Conformal Prediction vs Bootstrap Intervals for Insurance Pricing

Two methods dominate when pricing actuaries need uncertainty intervals around a model’s output: the parametric bootstrap and conformal prediction. Both produce bounds. Both can be presented to a regulator. The resemblance ends there.

This post explains what each method actually computes, where each breaks down, and the practical decision criteria for choosing between them. We will use insurance-conformal for the conformal side and standard statsmodels for the bootstrap, with actual code throughout.

What each method computes

This distinction is not pedantic — it determines whether the output is fit for your purpose.
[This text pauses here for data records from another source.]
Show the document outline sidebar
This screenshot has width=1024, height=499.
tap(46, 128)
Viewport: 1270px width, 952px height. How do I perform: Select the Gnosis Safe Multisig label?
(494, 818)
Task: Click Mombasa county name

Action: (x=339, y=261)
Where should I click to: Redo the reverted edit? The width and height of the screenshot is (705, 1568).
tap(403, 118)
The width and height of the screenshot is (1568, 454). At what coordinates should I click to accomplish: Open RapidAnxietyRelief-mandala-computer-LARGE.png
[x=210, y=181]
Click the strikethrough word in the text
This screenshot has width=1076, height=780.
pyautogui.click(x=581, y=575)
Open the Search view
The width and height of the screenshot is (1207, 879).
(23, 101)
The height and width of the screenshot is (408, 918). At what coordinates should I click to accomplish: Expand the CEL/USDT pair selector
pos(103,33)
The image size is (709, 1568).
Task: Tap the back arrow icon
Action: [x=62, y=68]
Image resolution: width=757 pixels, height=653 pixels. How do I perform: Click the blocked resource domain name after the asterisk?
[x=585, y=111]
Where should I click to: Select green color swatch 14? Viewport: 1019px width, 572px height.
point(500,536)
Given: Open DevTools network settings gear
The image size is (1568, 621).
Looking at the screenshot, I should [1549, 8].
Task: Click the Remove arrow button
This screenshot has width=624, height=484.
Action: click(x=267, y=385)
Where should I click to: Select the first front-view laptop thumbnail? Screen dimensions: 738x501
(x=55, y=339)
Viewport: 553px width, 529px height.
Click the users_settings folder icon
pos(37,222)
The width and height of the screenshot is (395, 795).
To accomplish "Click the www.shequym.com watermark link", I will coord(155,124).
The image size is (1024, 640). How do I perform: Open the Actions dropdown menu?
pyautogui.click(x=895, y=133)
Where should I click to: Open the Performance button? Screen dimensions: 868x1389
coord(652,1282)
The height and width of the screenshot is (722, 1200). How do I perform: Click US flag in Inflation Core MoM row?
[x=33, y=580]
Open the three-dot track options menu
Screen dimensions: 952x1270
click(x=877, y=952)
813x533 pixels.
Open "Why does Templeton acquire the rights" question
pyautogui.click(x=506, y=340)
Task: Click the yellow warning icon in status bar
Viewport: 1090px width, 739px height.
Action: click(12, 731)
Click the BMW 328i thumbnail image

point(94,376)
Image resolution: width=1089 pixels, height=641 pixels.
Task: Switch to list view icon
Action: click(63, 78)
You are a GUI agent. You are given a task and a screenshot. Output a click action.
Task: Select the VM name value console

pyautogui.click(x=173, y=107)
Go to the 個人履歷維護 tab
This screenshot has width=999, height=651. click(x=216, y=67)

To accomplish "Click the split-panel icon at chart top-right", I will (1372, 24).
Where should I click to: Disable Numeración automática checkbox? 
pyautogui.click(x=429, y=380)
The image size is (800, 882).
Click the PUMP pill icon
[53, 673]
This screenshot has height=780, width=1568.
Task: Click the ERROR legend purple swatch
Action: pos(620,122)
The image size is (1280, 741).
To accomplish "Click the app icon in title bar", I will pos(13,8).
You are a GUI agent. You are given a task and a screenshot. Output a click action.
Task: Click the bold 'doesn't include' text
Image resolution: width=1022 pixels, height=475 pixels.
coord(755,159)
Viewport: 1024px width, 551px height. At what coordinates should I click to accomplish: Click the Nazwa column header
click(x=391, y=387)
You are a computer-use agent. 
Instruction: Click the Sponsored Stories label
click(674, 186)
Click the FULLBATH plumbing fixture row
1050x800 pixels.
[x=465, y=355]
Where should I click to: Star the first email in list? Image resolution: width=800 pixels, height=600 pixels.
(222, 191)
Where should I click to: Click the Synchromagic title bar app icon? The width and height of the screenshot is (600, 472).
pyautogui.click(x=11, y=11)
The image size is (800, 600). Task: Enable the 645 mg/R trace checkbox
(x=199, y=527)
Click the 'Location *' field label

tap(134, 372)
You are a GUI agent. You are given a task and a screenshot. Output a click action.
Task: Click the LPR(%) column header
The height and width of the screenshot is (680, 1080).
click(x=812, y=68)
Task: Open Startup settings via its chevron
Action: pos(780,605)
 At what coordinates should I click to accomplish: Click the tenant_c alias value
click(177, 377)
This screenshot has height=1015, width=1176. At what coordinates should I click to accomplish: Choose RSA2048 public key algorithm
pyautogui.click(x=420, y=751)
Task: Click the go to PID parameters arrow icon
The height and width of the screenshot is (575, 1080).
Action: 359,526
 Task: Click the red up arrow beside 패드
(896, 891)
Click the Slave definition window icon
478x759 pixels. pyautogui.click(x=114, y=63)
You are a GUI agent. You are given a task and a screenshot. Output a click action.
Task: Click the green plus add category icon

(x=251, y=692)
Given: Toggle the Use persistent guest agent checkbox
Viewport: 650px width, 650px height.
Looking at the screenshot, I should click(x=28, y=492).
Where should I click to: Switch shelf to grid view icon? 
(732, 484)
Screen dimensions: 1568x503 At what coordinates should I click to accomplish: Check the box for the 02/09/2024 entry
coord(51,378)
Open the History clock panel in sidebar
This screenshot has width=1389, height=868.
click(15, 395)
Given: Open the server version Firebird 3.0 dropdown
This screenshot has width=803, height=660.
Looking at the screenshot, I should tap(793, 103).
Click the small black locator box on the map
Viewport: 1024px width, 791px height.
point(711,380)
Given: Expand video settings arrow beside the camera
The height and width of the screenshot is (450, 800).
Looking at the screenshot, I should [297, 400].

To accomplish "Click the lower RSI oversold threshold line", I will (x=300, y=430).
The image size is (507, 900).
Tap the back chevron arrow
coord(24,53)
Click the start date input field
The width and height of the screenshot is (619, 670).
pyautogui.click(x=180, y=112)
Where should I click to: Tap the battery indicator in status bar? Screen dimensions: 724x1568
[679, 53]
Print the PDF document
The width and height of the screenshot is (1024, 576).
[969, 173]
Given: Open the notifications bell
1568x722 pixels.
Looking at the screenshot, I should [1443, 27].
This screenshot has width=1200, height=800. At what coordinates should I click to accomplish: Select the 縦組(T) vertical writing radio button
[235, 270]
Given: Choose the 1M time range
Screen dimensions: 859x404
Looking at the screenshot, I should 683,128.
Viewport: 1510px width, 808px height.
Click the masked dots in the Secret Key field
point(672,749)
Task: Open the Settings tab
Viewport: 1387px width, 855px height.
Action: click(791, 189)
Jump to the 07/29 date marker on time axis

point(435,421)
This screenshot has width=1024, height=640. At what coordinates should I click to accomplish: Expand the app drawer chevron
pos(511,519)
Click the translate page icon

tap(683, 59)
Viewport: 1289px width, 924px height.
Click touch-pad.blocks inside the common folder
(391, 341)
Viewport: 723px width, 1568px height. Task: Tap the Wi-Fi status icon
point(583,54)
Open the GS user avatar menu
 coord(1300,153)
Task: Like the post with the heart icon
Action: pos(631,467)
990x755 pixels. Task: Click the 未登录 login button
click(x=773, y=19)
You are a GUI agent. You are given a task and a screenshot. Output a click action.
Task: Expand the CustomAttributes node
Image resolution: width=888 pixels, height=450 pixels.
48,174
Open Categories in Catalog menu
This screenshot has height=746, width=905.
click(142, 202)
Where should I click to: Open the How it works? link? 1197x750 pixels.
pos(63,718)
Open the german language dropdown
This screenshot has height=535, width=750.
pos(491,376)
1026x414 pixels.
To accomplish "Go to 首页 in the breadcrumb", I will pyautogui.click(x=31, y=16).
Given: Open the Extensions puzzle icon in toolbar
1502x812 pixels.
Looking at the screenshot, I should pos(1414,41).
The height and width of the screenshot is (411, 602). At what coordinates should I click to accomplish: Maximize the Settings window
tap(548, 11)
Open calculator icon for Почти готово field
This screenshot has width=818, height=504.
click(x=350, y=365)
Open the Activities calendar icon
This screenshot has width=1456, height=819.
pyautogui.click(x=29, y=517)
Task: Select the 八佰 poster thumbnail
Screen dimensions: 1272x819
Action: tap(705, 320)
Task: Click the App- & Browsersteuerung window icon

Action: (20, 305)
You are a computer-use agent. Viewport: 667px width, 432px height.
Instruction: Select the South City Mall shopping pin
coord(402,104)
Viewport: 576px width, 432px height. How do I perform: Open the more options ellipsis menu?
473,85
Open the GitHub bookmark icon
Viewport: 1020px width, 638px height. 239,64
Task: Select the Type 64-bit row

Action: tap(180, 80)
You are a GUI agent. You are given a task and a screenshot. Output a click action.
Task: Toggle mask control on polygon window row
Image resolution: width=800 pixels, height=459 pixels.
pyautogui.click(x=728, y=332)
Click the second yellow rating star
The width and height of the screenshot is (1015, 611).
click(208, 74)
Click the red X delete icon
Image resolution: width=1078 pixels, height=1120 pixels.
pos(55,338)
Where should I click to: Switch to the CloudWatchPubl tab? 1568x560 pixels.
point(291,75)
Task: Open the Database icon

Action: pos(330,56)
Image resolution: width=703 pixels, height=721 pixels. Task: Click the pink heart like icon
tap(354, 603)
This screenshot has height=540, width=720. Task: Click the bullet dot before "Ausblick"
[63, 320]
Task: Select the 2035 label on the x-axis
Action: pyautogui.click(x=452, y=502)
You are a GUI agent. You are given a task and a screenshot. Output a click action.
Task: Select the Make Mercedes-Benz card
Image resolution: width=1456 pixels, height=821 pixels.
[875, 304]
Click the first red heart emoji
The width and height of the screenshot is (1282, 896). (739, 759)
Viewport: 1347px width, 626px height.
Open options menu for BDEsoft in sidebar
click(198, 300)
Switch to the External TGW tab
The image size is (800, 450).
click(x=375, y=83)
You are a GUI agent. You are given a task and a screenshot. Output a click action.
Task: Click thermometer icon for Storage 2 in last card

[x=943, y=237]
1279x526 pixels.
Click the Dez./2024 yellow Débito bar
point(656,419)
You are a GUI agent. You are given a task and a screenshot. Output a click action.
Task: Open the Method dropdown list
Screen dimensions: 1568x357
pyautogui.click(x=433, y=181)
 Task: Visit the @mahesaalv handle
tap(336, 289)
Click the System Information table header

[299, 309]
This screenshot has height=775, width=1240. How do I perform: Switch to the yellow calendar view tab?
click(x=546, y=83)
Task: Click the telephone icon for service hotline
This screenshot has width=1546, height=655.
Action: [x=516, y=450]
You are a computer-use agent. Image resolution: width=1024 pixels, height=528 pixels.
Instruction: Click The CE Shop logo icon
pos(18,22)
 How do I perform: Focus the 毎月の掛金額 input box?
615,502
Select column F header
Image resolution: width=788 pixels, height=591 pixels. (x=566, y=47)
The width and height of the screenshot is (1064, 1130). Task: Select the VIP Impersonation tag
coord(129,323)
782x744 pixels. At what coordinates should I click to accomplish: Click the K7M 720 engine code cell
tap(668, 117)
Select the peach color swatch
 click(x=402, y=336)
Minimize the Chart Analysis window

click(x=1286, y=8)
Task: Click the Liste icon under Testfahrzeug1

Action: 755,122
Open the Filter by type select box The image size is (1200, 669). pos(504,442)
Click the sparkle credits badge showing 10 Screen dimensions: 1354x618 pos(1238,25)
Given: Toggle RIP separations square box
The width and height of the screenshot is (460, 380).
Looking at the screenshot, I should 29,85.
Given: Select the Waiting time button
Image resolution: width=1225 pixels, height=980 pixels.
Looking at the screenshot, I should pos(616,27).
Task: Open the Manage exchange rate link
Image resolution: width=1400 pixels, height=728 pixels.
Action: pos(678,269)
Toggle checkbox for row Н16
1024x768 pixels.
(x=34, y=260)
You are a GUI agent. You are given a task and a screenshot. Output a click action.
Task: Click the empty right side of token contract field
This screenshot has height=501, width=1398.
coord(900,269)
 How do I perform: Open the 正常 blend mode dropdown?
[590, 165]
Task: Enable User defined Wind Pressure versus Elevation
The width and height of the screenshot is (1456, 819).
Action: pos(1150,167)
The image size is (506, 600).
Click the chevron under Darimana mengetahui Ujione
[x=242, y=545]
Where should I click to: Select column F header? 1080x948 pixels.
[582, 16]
The parametric bootstrap answers: if I refit my model on resampled training data, how much do my predicted values move? The output is a parameter uncertainty interval — it reflects the sampling variability of the model’s coefficients given finite training data. It does not account for the irreducible randomness of future claims. A policy with a stable estimated frequency of 0.08 claims per year will still generate 0 or 1 or 2 claims. The bootstrap interval says nothing about that.

Conformal prediction answers: given what I have seen from this model’s calibration errors, where will a future realisation of Y fall? The output is a prediction interval — it covers future observations, not future fitted values. The coverage guarantee — P(Y ∈ [lower, upper]) ≥ 1 − alpha — is non-asymptotic, distribution-free, and holds for any calibration set above roughly 200 observations.

For pricing purposes, the prediction interval is almost always what you want. You are pricing future claims, not future model fits. For capital modelling and regulatory submissions where the question is “how uncertain are your model parameters”, the bootstrap interval is the correct tool.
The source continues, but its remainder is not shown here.